Dr. Thorneycroft Huxtable (what a name!) is the founder and principal of a prep school in Northern England known only as Priory School. He calls upon Sherlock Holmes to return with him to Mackleton regarding the disappearance of a student, 10-year-old Lord Saltire, son of the Duke of Holdernesse. As with the boy, the German master Heidegger has also disappeared, along with his bicycle.
Upon meeting Holmes, the Duke reveals that he believes his estranged wife has nothing to do with his son’s disappearance, nor has there been a ransom demand of any kind. Holmes believes the nearby road could not be used without being seen. The police seem to confirm this with the discovery of the boy’s school cap in the possessions of some gypsies (author’s term, not mine).

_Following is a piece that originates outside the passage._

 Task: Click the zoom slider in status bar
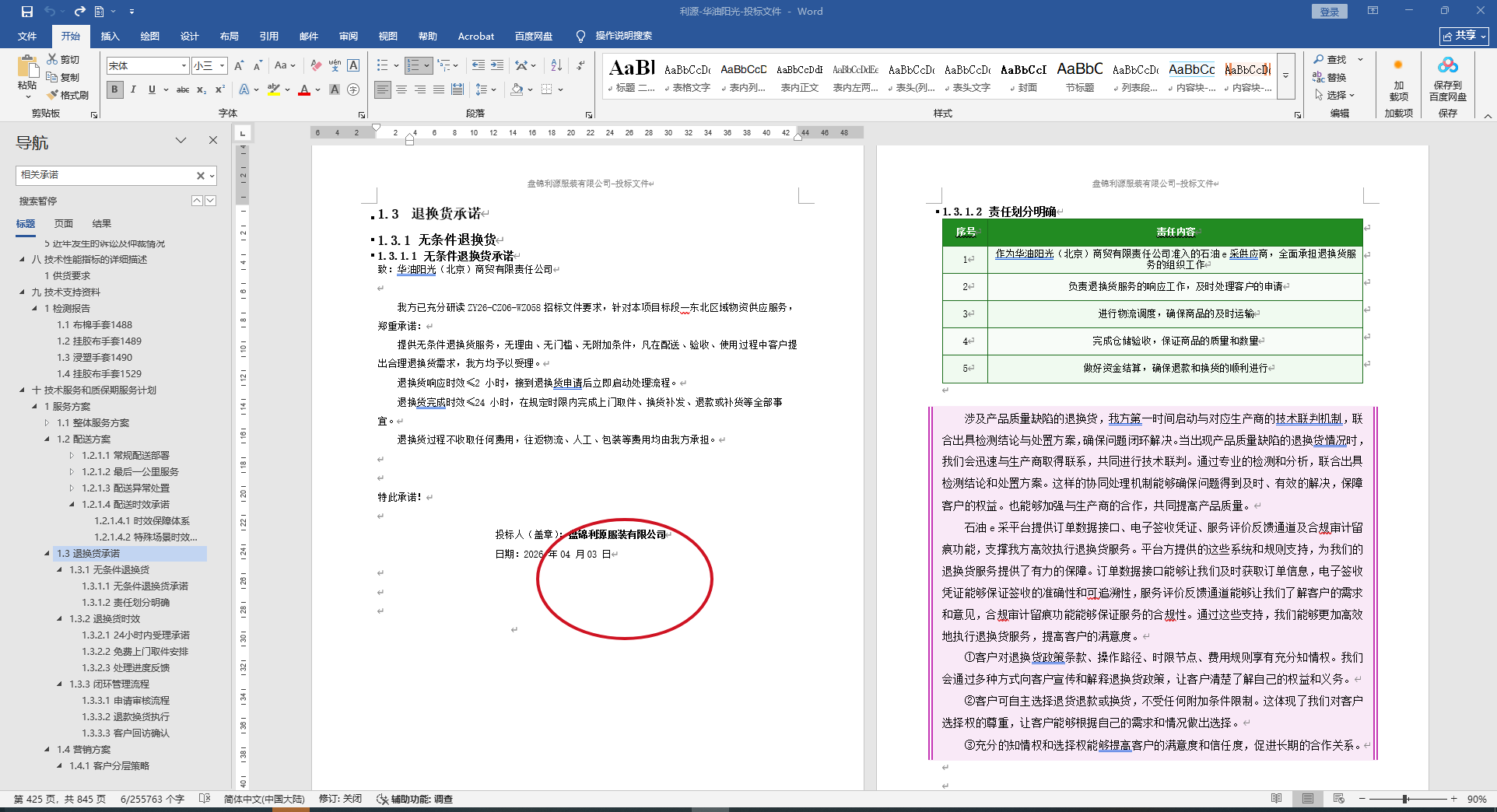coord(1405,799)
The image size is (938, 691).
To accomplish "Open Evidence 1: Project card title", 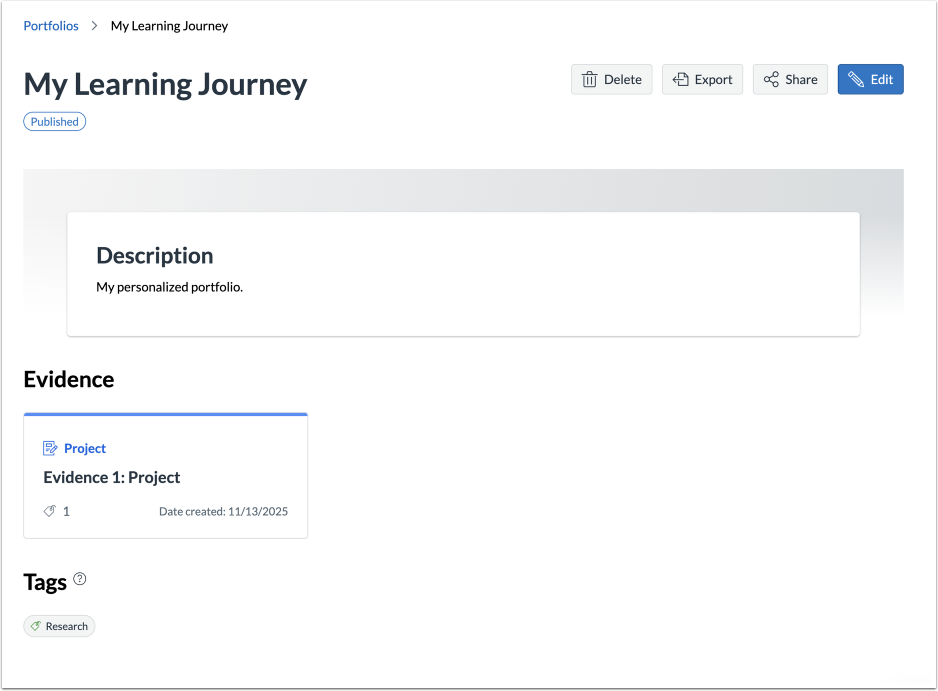I will pyautogui.click(x=112, y=477).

They plead innocence, saying they found the cap on the moor, but the police arrest them all the same.
Holmes and Watson find a bicycle track, but it does not match Heidegger’s tires. In observation, one tire has a patch on it. All other evidence has been destroyed by rampant cow tracks. The tracks from Heidegger’s bicycle is found, ending where they find his body. Our duo make their way to the Fighting Cock Inn, and the innkeeper, Hayes, seems surprised that they should want to go to nearby Holdernesse Hall with news of the Duke’s son. During lunch, Holmes realizes there are a lot of cow tracks, but no cows. The hoof prints suggest uncowlike behavior — galloping, trotting, cantering, and so forth. They sneak into the innkeeper’s stable and discover the horses have been recently shod with old shoes and new nails. When investigating the nearby smithy, the innkeeper forcefully demands they leave.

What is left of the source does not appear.